On apprend que l'Université de Lyon, des chercheurs Sud-Africains, d'autres du Grand Duché du Luxembourg (!) ont scanné et numérisé.
La communauté internationale s'émeut, tremble, se révolte.
Les groupes armés qui ont terrorisés six mois durant les rives du Niger, tout autant pillards et iconoclastes, narco-trafiquants et preneurs d'otages, n'ont pas manqué de se dire qu'après tout, il valait mieux "faucher" que brûler. Dans quelque temps, sûr, des officines à l'usage de bibliophiles peu scrupuleux, écouleront bien quelques manuscrits certifiés "Tombouctou".
René Caillé, dans les cinquante pages de son séjour d'un peu plus de quinze jours ne mentionne l'existence d'aucune bibliothèque.

Données sources:
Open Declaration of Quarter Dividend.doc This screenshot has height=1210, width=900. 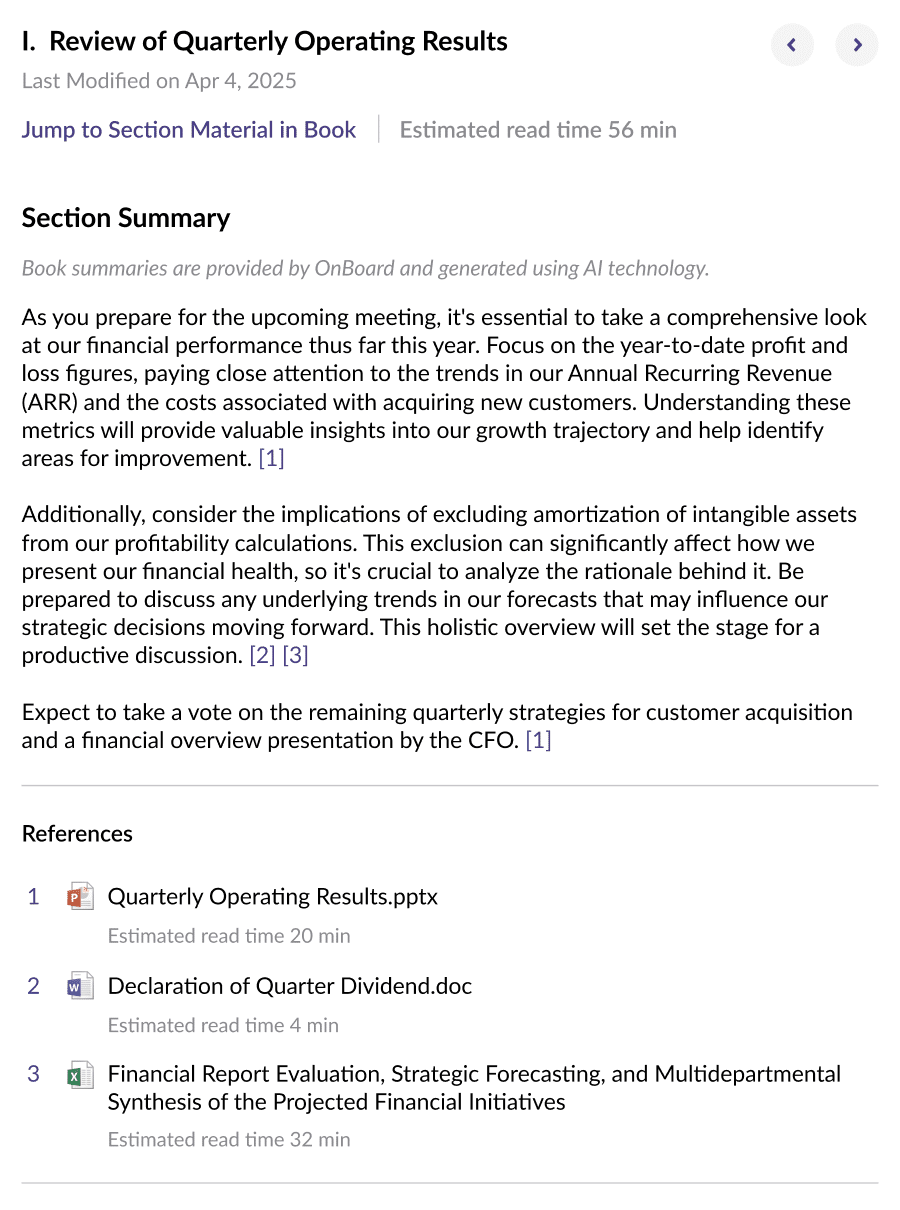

Consignes de travail:
1 - D'après l'extrait sur les manuscrits de Tombouctou, combien de temps a duré le séjour de René Caillé ?
2 - Poursuivez l'extrait sur les manuscrits de Tombouctou à partir de sa dernière phrase, en quelques lignes.
La liste qui précède provient d'une source distincte de l'extrait.

Corrigé:
1 - Un peu plus de quinze jours.

2 -
René Caillé, la lecture d'enfance. Et donc mon mythe du Voyage à Tombouctou. Je ne rêvais pas de bibliothèques.
Les bibliothèques, elles me sont venues à l'adolescence avec Théodore Monod, Méharées et Chinguetti.
Pour Tombouctou, je ne me suis pas aventuré plus au nord des falaises de Bandiagara et le rêve de Chinguetti s'est arrêté à Bakel sur la rive gauche du fleuve Sénégal. Là où le héros de mon enfance avait interrompu une première fois sa tentative.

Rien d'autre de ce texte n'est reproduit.